Stored items
....

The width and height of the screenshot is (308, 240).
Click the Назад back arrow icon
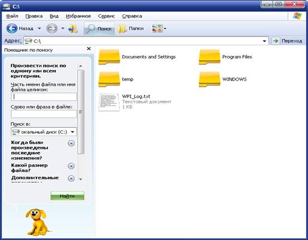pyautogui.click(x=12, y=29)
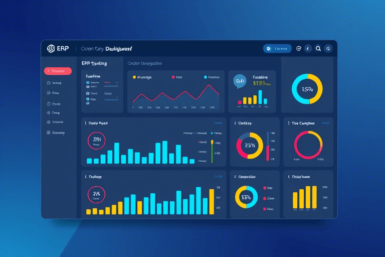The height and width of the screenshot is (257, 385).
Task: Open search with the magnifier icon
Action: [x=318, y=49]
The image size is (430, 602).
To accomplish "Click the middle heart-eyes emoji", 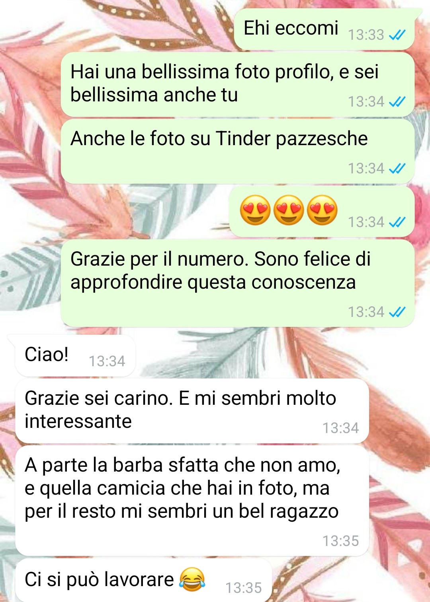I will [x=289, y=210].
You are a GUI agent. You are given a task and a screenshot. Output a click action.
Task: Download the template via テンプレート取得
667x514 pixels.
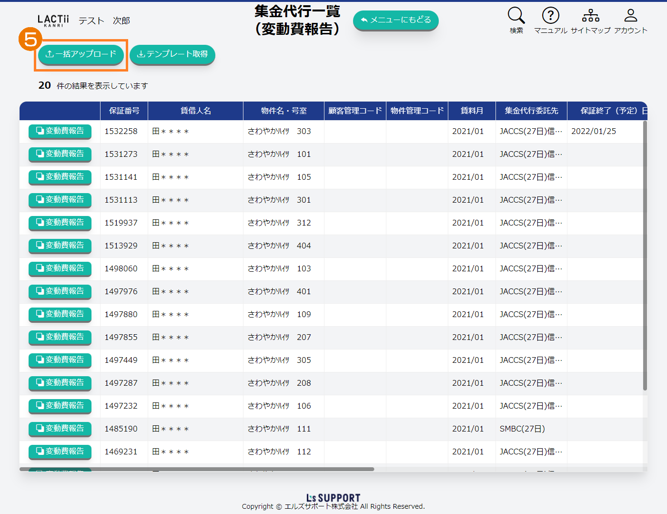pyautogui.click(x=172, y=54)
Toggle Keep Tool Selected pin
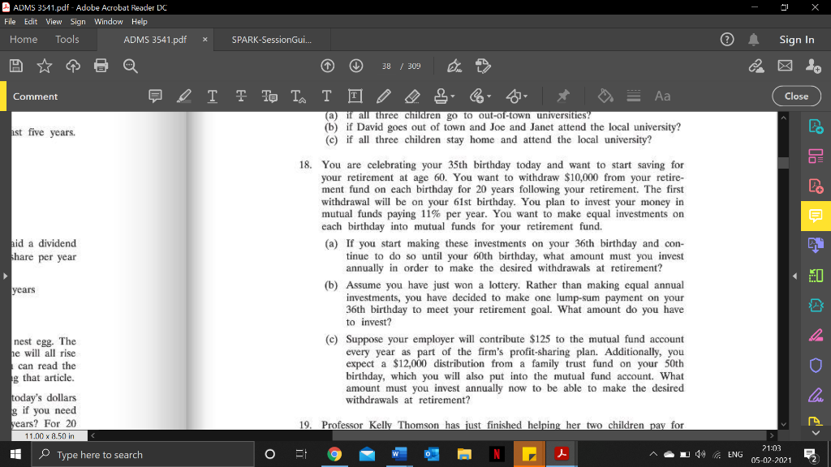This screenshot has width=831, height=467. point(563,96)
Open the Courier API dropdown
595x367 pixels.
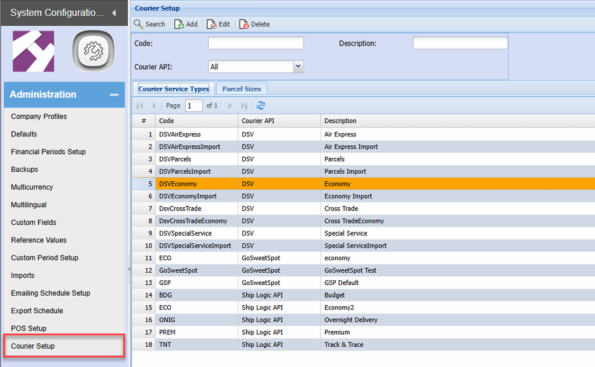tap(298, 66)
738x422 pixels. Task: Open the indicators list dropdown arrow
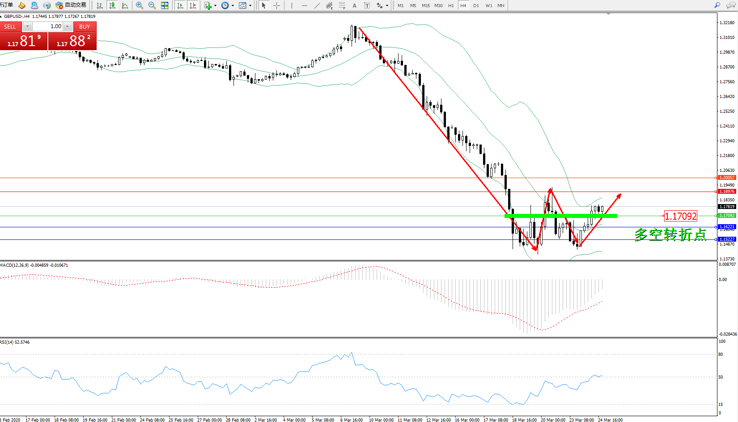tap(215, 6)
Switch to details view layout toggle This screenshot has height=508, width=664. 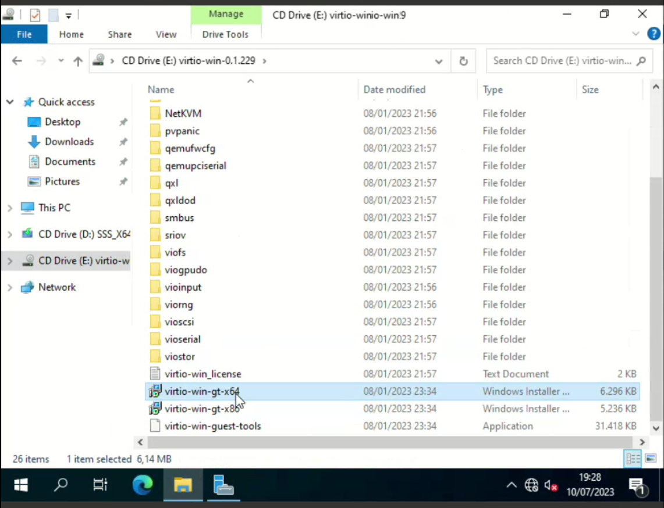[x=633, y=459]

....

Each line from the start of the entries above through the line with "The image size is (430, 602)." should be duplicated exactly, leaving out the pictures.

The width and height of the screenshot is (308, 240).
Click the Назад back arrow icon
pyautogui.click(x=12, y=29)
The height and width of the screenshot is (257, 385).
Task: Open search with the magnifier icon
Action: [x=318, y=49]
The image size is (430, 602).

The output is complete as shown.